Today marks National Doughnut Day. While you may celebrate with your usual glazed or sprinkle variety, it might be worth branching out—doughnut shops around the country often have special flavors they are proud to call their own. Get inspired with some of the most extreme varieties we could find.

1. OLD DIRTY BASTARD

Yelp User Michael S.

Oregon’s Voodoo Doughnuts was one of the first shops to really start going crazy with their doughnut flavors. These days, they are well-known for their partnership with Rogue, creating beers based on doughnut flavors including Bacon Maple Ale and Chocolate, Peanut Butter and Banana Ale. But Voodoo still has its share of extreme doughnuts—including the Old Dirty Bastard, which is covered in chocolate frosting, Oreos and peanut butter. If you’re really hungry, try the Rapper’s Delight, a trio featuring the Old Dirty Bastard, the M&M-covered Marshall Mathers, and the Maple Blazer Blunt, a cone-shaped doughnut with an end dipped in maple frosting and red sprinkle embers.

2. BLUE SKY

Rebel Donut's Facebook Page

New Mexico’s Rebel Donut has a special menu item featuring blue rock candy based on the shop’s favorite show: Breaking Bad. Imagine how happy they were when Aaron Paul (a.k.a. Jesse Pinkman) came in to order a dozen of the Blue Sky donuts and even posed for a picture with the treats.

3. PSYCHOBUGZ

San Jose’s Psycho Donuts celebrated National Donut Day in 2012 by releasing two donuts topped with real insects. The Chirp Derp was a chocolate donut topped with bacon bits, bacon-cheddar crickets, and a drizzle of milk chocolate. The Worm Hole took a jalapeño and tequila donut and covered it with salted lime icing, a Key Lime drizzle, and a spiced moth larvae. (According to their menu, these doughnuts are no longer available.)

4. FOIE BOMB

Psycho Donuts

For 2013's National Doughnut Day, Psycho Donuts aimed to impress their gourmand audience with a foie gras mousse doughnut served with a pipette of honey, fig, and balsamic syrup. (Like psychobugz, the foie bomb is no longer available—but they still have plenty of crazy doughnuts to choose from.)

5. JAGER BOMB

Rebel Donut's Facebook Page

While the Jägermeister buttercream in this Jager Bomb doughnut by Rebel Donut might not get you drunk, it could at least give you a caffeine buzz with the Red Bull glaze. It certainly tastes better than the original cocktail.

6. MOJITO

Mint, sugar, and rum are great inside a cocktail glass, but even better when turned into a doughnut. Best of all, you can even make this tasty treat at home yourself with this recipe from Diethood.

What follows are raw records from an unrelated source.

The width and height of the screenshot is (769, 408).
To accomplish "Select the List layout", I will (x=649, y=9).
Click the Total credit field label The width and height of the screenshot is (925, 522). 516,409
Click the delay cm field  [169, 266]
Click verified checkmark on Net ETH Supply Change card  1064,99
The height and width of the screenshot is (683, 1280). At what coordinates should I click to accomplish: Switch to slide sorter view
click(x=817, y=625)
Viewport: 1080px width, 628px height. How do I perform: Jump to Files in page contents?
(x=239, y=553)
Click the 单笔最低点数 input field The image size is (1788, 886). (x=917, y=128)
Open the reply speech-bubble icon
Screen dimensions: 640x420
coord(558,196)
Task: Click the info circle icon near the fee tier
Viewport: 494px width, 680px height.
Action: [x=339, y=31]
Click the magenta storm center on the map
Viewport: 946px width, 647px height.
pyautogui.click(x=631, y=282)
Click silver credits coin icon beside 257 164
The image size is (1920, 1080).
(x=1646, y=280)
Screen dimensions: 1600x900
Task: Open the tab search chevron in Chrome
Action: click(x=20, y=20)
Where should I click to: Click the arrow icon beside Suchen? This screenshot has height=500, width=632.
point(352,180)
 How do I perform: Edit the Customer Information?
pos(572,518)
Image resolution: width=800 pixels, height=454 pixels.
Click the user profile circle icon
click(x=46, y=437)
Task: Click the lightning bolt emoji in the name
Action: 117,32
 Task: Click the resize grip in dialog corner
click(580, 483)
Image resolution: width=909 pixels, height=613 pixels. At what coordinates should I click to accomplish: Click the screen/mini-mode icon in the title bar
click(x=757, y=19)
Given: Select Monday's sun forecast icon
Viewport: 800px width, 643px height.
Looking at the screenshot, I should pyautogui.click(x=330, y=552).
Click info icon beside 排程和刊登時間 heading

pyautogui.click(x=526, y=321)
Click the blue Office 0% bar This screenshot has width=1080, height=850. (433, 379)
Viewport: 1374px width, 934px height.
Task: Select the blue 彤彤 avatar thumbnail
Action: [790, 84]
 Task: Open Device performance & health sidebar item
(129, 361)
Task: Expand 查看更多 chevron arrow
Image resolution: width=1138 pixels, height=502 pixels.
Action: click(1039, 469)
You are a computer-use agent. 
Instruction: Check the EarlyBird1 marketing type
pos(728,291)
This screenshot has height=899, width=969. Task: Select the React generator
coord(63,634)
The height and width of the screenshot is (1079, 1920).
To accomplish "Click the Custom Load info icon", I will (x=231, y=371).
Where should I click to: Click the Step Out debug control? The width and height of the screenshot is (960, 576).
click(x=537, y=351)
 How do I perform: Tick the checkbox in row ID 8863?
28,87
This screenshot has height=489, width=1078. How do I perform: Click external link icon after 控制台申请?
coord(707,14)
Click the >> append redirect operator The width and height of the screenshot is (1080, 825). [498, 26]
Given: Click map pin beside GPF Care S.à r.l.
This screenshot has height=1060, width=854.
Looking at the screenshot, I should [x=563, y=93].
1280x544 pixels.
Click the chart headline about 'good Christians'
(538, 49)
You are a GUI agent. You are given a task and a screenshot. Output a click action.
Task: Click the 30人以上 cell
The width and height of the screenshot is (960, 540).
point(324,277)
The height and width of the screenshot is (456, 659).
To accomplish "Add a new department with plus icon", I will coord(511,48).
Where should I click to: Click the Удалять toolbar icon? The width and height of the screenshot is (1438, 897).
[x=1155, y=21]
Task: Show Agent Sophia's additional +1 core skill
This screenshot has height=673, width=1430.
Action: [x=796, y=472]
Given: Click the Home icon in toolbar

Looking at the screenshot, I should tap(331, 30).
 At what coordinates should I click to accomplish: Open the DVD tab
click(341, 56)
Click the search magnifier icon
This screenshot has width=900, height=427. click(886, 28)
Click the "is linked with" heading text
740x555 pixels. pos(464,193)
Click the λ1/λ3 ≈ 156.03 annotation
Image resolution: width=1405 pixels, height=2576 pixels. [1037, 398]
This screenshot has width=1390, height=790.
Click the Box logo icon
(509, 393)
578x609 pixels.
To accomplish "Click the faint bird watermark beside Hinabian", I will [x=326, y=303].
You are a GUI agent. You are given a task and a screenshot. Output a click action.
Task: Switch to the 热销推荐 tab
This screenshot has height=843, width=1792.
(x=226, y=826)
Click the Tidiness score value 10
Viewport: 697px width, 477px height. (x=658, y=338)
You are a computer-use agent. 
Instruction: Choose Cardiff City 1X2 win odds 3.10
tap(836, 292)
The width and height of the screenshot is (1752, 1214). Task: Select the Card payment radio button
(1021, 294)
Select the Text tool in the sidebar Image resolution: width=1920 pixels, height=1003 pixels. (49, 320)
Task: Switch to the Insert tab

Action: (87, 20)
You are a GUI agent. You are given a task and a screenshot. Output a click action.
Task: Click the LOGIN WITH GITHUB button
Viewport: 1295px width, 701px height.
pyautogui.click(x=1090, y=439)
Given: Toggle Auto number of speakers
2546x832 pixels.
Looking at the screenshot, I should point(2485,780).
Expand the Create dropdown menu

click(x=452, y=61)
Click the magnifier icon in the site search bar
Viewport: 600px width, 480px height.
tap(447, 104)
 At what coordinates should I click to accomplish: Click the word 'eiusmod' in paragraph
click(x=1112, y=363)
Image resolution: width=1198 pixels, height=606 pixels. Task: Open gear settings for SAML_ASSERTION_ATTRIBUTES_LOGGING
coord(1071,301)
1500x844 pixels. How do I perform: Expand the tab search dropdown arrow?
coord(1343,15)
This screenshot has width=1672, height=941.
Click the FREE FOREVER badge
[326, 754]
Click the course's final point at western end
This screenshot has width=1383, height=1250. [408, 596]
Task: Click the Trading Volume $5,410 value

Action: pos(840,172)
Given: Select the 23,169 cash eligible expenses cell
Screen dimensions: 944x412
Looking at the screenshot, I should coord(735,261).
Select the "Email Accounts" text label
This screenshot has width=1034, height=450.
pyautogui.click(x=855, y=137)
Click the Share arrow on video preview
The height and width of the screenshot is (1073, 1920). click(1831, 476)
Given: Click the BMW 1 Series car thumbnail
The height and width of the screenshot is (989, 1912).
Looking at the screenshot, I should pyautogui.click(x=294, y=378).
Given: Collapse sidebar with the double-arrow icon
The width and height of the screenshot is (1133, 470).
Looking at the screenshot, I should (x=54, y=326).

7. DOUGHNUT SHOT GLASS LINERS

If you really want to let loose while still enjoying the goodness of doughnuts, skip the boozy fillings and instead use straight liquor. Just follow this tip by My Burning Kitchen and put a hollowed-out doughnut hole in your shot glass before pouring to enjoy full-strength alcohol with a sweet, doughnut-y finish.

8. DEAD ELVIS

Elvis’s favorite sandwich (made with peanut butter, bacon, bananas, and jelly) is pretty legendary, but when you switch out the bread for a custard-filled doughnut, that’s when you really get something fit for a king. If Elvis is secretly still around, you know he's made a few trips to Psycho Donuts to enjoy the Dead Elvis.

9. MANGO TANGO

Flickr user AJ LEON // CC BY 2.0

You know what makes a regular mango doughnut into something truly memorable? Just ask Voodoo Donuts and you’ll know the answer is always Tang. (Astronauts will love it.)

10. TEXAS-SIZE DOUGHNUT

It might not come in crazy flavors, but the Round Rock Donut from the Round Rock, Texas shop of the same name is certainly extreme enough to have earned its place here. That’s because this doughnut weighs in at over 2 pounds of doughnut-y goodness.

A version of this story originally appeared in 2013.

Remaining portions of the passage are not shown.